(INPUT DATA Opens)

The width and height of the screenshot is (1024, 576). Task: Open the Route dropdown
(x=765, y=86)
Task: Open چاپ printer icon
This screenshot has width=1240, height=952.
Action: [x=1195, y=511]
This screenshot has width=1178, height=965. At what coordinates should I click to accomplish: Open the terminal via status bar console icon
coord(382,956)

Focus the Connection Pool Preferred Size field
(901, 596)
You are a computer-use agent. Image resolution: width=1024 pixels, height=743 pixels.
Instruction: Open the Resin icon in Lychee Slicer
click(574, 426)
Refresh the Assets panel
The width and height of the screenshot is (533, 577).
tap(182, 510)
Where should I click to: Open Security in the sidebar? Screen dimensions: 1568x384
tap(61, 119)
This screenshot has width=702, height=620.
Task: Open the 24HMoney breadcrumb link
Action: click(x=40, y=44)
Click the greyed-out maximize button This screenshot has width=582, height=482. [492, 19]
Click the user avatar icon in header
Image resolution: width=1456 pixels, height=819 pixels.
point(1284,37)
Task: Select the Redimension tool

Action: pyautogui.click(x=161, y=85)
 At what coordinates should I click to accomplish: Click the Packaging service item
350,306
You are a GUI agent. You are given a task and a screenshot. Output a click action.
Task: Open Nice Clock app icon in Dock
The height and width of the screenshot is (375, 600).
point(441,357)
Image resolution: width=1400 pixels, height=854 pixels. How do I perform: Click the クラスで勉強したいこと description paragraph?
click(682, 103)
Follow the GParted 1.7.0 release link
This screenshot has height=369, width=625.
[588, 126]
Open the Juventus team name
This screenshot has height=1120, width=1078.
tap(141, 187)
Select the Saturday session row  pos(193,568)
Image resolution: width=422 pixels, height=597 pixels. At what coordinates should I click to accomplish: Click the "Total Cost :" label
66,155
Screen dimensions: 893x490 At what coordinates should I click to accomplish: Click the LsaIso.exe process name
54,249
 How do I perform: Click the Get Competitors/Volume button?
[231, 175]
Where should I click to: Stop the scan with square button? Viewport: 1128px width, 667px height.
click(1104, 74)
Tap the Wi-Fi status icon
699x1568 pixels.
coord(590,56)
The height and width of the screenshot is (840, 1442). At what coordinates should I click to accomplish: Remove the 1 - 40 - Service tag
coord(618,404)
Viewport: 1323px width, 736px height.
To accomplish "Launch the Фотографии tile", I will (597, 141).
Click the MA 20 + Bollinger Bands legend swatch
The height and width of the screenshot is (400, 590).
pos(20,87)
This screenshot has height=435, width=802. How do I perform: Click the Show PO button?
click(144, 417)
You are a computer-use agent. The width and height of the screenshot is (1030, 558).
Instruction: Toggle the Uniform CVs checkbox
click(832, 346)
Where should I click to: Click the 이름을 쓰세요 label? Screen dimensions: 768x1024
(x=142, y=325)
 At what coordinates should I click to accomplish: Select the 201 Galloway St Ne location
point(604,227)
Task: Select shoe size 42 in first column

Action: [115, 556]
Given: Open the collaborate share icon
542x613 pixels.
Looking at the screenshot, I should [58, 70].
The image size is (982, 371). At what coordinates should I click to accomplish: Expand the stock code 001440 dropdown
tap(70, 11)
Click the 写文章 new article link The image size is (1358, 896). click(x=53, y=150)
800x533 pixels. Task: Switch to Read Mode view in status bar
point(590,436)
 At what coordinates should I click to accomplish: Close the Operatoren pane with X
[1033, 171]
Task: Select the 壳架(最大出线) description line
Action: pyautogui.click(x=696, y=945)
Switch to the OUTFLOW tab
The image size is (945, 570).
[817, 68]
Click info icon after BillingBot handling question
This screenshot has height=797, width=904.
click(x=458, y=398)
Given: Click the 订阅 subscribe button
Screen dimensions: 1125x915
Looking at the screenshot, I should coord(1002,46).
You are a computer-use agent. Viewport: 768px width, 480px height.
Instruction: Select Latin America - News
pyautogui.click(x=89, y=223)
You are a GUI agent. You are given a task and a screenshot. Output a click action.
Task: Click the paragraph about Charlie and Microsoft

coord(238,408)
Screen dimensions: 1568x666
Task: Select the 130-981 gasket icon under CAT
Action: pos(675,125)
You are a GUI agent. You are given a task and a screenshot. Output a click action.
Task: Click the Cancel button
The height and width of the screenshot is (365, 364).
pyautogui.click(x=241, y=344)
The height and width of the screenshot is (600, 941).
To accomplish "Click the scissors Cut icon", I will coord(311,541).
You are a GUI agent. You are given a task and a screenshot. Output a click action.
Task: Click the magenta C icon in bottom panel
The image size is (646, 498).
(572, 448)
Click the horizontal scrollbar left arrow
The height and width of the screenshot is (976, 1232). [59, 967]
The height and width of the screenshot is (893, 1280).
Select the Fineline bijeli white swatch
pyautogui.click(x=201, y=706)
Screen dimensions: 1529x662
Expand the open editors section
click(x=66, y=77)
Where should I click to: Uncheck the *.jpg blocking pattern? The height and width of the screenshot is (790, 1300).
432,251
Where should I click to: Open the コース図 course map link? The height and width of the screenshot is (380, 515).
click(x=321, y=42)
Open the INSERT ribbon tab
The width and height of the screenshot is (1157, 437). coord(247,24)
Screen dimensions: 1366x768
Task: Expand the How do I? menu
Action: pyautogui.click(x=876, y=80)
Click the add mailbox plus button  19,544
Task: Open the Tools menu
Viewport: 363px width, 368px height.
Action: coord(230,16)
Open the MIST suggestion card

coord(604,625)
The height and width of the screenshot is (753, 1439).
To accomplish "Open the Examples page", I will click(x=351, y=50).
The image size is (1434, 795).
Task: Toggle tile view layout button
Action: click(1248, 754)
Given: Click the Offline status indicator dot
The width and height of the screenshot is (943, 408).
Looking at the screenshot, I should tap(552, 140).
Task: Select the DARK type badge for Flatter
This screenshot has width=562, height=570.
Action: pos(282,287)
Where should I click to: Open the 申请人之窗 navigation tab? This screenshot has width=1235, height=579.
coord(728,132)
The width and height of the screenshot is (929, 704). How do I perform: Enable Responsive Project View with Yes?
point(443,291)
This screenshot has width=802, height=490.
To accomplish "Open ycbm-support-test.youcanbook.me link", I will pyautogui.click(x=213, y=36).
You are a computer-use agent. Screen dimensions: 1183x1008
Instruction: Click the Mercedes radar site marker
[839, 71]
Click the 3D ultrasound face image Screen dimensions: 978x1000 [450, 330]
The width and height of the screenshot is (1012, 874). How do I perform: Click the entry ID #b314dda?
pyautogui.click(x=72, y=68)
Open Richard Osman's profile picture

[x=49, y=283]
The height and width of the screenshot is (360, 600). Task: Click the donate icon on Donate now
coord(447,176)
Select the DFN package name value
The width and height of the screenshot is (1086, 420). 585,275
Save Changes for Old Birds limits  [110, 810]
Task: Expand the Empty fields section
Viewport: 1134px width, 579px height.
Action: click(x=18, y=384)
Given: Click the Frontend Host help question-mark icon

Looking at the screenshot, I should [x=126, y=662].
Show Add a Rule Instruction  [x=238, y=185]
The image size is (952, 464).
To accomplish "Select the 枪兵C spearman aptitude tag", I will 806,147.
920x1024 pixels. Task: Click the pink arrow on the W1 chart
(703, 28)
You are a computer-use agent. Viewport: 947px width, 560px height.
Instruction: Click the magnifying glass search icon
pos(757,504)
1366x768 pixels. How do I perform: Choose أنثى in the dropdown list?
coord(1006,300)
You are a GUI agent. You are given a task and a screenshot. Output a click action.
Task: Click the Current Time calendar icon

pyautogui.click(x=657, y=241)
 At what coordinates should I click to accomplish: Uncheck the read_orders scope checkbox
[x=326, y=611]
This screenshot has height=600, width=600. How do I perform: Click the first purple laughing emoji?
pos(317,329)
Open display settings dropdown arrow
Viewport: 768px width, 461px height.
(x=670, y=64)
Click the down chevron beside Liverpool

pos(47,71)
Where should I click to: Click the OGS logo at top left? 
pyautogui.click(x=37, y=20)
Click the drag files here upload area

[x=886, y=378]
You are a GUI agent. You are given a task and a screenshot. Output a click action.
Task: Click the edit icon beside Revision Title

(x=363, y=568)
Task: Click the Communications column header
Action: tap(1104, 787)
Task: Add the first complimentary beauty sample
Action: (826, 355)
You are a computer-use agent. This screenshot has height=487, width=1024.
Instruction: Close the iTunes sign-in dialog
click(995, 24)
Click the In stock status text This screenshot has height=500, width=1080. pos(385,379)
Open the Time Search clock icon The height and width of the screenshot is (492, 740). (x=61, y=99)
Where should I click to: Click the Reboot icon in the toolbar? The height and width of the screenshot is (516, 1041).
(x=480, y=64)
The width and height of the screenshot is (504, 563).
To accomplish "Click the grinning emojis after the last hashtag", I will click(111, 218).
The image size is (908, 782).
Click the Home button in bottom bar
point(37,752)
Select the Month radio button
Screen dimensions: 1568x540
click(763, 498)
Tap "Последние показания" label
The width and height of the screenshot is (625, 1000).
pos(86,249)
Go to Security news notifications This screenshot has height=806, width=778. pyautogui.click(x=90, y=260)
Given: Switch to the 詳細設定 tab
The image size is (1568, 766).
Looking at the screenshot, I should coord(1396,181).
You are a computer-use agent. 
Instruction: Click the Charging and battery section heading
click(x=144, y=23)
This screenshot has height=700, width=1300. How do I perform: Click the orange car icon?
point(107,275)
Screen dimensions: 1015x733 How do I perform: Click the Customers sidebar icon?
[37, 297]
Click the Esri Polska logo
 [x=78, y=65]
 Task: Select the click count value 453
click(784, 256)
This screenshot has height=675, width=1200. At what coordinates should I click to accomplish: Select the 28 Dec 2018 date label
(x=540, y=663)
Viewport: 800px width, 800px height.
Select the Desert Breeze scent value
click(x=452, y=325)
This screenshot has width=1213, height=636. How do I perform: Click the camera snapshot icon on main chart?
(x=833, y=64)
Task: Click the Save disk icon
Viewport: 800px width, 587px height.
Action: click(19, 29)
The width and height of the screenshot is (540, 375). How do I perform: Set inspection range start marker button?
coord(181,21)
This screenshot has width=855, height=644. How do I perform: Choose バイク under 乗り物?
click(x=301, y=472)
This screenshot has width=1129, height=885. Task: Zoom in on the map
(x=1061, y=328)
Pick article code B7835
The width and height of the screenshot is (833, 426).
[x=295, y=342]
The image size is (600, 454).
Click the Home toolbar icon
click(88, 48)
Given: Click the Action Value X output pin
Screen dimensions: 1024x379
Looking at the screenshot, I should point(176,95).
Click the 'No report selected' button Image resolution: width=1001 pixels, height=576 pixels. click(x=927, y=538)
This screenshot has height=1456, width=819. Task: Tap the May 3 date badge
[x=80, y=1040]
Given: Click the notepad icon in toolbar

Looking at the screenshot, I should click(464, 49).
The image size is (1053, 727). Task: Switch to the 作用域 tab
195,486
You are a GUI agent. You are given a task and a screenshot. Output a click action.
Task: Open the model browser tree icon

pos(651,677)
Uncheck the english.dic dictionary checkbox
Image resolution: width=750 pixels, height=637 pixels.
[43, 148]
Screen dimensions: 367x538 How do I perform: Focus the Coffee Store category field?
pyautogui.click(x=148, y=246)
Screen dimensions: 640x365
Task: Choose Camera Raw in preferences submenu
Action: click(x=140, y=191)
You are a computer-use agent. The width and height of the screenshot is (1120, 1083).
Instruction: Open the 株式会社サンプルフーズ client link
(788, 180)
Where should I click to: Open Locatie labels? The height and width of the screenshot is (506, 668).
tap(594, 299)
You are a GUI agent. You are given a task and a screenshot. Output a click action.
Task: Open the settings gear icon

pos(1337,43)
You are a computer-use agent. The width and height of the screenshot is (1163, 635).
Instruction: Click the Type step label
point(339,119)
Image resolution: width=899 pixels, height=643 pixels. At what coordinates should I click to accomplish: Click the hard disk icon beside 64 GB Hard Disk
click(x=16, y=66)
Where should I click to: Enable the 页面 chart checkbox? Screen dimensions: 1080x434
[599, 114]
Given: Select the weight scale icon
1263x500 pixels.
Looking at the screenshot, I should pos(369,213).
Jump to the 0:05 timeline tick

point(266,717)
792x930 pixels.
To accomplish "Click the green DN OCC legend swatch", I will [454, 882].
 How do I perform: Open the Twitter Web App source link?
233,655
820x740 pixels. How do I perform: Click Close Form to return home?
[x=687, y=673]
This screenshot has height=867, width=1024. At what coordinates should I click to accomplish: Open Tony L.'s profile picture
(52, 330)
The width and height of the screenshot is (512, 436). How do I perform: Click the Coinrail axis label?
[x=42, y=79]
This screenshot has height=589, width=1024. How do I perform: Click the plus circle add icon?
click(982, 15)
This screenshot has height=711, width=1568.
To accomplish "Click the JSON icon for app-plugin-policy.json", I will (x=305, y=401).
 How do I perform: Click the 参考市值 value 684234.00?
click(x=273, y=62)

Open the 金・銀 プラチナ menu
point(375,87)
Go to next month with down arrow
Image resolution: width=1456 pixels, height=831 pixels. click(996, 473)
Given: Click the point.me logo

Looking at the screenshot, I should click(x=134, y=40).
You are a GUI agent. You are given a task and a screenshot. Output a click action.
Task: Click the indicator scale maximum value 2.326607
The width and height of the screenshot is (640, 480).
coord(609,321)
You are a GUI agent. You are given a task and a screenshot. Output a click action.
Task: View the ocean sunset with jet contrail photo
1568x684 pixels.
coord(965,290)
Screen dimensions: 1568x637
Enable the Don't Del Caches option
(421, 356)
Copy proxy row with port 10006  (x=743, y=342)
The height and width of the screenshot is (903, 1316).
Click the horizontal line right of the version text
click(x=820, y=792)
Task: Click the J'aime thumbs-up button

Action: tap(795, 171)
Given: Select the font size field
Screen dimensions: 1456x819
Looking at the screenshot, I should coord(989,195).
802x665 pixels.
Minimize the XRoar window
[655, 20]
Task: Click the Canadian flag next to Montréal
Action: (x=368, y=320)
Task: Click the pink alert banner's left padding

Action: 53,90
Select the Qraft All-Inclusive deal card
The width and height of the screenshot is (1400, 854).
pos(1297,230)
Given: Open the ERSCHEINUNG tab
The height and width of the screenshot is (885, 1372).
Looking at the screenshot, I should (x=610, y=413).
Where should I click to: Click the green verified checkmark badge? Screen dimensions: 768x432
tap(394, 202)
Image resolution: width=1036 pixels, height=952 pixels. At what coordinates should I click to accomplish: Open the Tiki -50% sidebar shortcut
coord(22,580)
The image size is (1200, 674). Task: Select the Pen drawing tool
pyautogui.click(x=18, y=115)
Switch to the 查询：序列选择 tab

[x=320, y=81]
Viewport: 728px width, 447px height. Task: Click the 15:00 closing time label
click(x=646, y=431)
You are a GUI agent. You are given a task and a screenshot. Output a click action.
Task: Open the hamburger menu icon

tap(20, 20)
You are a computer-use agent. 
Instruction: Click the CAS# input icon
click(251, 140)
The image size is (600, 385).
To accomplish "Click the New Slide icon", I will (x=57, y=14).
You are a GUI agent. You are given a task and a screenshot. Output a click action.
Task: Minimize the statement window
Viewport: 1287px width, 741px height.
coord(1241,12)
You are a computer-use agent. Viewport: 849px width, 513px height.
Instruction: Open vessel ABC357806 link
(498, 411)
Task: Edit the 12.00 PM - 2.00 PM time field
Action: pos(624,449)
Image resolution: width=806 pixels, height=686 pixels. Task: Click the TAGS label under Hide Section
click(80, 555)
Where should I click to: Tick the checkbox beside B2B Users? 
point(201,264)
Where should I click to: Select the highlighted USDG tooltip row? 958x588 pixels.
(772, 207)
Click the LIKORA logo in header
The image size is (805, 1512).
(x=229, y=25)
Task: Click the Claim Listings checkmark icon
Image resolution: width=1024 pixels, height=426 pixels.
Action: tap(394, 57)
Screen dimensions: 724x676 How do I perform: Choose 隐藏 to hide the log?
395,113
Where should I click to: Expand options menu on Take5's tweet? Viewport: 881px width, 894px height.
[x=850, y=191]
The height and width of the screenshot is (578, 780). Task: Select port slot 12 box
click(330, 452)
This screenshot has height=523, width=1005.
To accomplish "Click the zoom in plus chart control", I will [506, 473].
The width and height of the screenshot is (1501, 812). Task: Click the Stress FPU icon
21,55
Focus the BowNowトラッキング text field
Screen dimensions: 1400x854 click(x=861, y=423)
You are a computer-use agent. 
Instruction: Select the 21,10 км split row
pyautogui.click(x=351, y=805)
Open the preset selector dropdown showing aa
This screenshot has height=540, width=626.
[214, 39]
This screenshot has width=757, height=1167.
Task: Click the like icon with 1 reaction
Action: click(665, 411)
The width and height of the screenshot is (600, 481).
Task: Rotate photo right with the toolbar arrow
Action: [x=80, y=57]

(INPUT DATA Closes)

__THE TASK__
Among the entries above, locate the lines containing "The height and width of the screenshot is (578, 780)." and "Open the preset selector dropdown showing aa", and transcribe exactly those two lines and all lines between.

__RESULT FOR THIS TASK__
The height and width of the screenshot is (578, 780). Task: Select port slot 12 box
click(330, 452)
This screenshot has height=523, width=1005.
To accomplish "Click the zoom in plus chart control", I will [506, 473].
The width and height of the screenshot is (1501, 812). Task: Click the Stress FPU icon
21,55
Focus the BowNowトラッキング text field
Screen dimensions: 1400x854 click(x=861, y=423)
You are a computer-use agent. 
Instruction: Select the 21,10 км split row
pyautogui.click(x=351, y=805)
Open the preset selector dropdown showing aa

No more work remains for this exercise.